Таким образом, оказывается, что ни один элемент в произведении искусства сам по себе не важен. Это только клавиша. Важна та эмоциональная реакция, которую он в нас пробуждает. Такая довольно механическая концепция, конечно, оказывается в корне бессильной разрешить вопрос о художественной реакции хотя бы по одному тому, что эмоциональная тайна всякого впечатления оказывается чрезвычайно слабой по сравнению с теми очень сильными аффектами, которые несомненно входят в состав эстетической реакции.

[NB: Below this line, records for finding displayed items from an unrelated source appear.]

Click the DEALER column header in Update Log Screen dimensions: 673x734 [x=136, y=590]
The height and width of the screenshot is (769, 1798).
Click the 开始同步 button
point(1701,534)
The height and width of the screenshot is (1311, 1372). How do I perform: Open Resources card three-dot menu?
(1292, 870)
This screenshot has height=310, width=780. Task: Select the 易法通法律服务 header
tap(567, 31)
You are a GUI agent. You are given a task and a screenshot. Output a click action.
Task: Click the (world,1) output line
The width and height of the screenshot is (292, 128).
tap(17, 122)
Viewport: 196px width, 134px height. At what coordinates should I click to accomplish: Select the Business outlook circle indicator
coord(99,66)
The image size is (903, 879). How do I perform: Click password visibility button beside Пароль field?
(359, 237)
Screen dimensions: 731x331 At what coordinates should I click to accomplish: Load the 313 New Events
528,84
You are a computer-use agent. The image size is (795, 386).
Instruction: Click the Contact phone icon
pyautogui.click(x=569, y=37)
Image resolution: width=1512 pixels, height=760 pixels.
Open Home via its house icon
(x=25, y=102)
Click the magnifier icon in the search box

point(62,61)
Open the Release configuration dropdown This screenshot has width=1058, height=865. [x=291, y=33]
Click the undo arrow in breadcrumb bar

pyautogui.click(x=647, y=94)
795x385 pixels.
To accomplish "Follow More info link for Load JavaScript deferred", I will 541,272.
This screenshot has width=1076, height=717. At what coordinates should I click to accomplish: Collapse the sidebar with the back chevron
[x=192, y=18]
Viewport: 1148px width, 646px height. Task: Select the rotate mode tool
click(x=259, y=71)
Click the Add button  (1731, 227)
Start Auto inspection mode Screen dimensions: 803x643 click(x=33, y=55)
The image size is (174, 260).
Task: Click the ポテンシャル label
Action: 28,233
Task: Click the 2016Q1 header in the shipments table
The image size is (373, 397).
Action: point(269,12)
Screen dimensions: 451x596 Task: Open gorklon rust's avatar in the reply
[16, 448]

Кроме и помимо эмоционального впечатления от существующих порознь элементов искусства в эстетической реакции можно различить с несомненностью совершенно определенного порядка эмоциональные переживания, которые никак не могут быть отнесены к этим дифференциалам настроения. Правда, сам Христиансен просит различать его теорию и банальную теорию, сводящую искусство к настроению, но это различение, так сказать, в степени или в градусе, количественное, а не качественное различие, и в результате мы все же получаем концепцию искусства как настроения, возникающего из отдельных дифференциалов, и никак не можем понять, какая же существует связь между переживанием искусства и между всем течением нашей ежедневной жизни и почему искусство оказывается таким важным, близким и существенным для каждого из нас. Сам Христиансен вынужден вступить в противоречие с собственной теорией, как только он хочет определить искусство как видимость влечения и важнейшей жизненной деятельности. Его психологическая теория сейчас же оказывается не в состоянии объяснить, каким образом через эмоциональный тон элементов искусство может дойти до осуществления – хотя бы видимого – самых важных влечений нашей психики. При таком психологическом понимании искусство все время остается на чрезвычайно мелкой глубине, почти на поверхности нашей психики, потому что чувственный тон есть нечто неотделимое от самого ощущения, и хотя эта теория везде противопоставляет себя сенсуализму и указывает, что радость искусства совершается не в глазу и не в ухе, она все же не может указать достаточно точно того места, где эта радость совершается, и помещает ее чуть-чуть глубже глаза и уха и связывает ее с деятельностью, неотъемлемой от деятельности наших воспринимающих органов.